Rahat was making a comeback to the Test side after one and a half years. He could not play any first-class cricket for 17 months due to an injury following Australia tour in 2017 but, as has been the case with so many selections, he was called back to play Tests on the back of a fine season in the Pakistan Super League where playing for Quetta Gladiators he produced 15 wickets at 21.46. He had accounted for at least one wicket in ten out of eleven matches in the PSL but his bowling against Ireland was a far cry from that as he did not take a single wicket in 30 overs he bowled in Malahide.

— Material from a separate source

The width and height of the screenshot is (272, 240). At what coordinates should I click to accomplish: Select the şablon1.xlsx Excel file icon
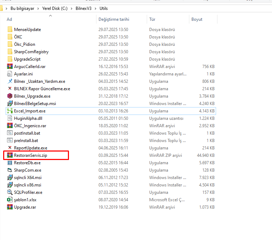point(10,200)
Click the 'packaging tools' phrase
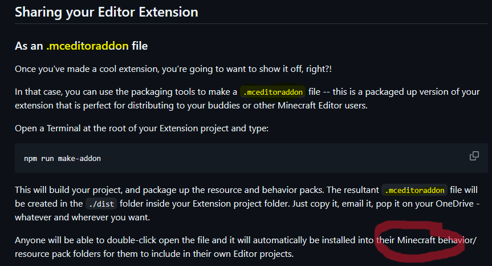 [152, 92]

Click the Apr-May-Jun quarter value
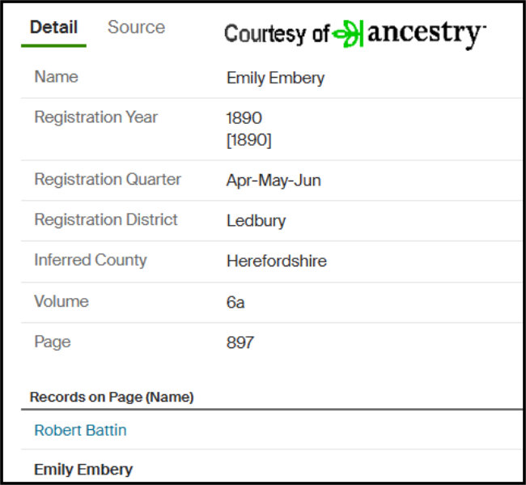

Rahat hasn't been a part of first-class cricket due to injury
Pakistan coach Mickey Arthur named twelve players for the Lord’s Test and there is a cloud hanging over Rahat’s place in the final XI.
"We have selected a squad of 12. Hasan Ali is in that 12. We will make a decision tomorrow (Wednesday) whether we go with Rahat or Hasan," Arthur told reporters at Lord’s.
The flip side of the story though is that Hasan is not 100 percent fit and did not bowl in the nets on Tuesday due to a minor split webbing. He also received two stitches as a precautionary measure but is expected to bowl on Wednesday and available for the first Test starting from Thursday. Hasan to date has played in only two Tests – against Windies in Dominica and Sri Lanka in Abu Dhabi in 2017. In both the series, he missed matches due to fitness concerns. And the fitness factor once again could go against him if he struggles to bowl on the eve of the Lord’s Test.
The good news for Pakistan though is Amir has been declared fit to take on England. There was an injury scare in Malahide where he struggled to go through his overs due to a knee problem.
"He's perfect and 100 percent. He is fine ready to go,” said Arthur.
Amir had only three wickets in three Tests coming on this tour and his form in the longer version of the game was a concern but five wickets against Ireland despite two dropped catches have put him back on the track.
Amir’s bowling is vital for Pakistan’s plans on this tour and the team is expecting a Trent Boult-like performance from him. England this year lost a Test series to New Zealand for the first time in 19 years and that was largely because of Boult’s 6-32 spell in the first innings at Auckland that bowled out England for 58.
"I think Mohammad Amir is the finest exponent of pace and swing when he gets it 100 percent right. We've used that spell that Trent Boult bowled in Auckland. We've had a look at his lengths and the England batsmen then were on the back of a really tough winter for them.
"We believe he bowls incredibly well at left-handers and there will be three left-handers (Alastair Cook, Mark Stoneman and Dawid Malan) in the England top four.
Arthur believes Amir will play a crucial role against England's top order
"I just hope it goes really well for him because he's been unlucky at times with the amount of dropped catches. He's ready, he's determined, he's fit, he's strong, he's excited, he's in a very good place at the moment so I just hope it goes really well for him.”
Pakistan have been heavily reliant on their spinners lately. Even in the matches they have won outside the subcontinent, spinners have played a major role. Yasir Shah took a five-wicket haul in the two wins at Lord’s and the Oval in 2016.
But after a long time, Pakistan is banking on their pacers to win them matches. Even in the home series against Sri Lanka last year, Pakistan went in with three pacers and a spinner which was an unusual combination for them in the UAE.
The Ireland Test was first time in twelve years that Pakistan played with four pacers and a spinner. Faheem Ashraf’s emergence as a Test all-rounder has given them a luxury to play with a 4-1 attack, a combination they had not tried since Kandy 2006 when they played with Mohammad Asif, Umar Gul, Rao Iftikhar, Abdul Razzaq and Danish Kaneria.
The current pace crop certainly has the potential to play the match-winning role and the conditions in England will provide them a perfect opportunity to prove their worth.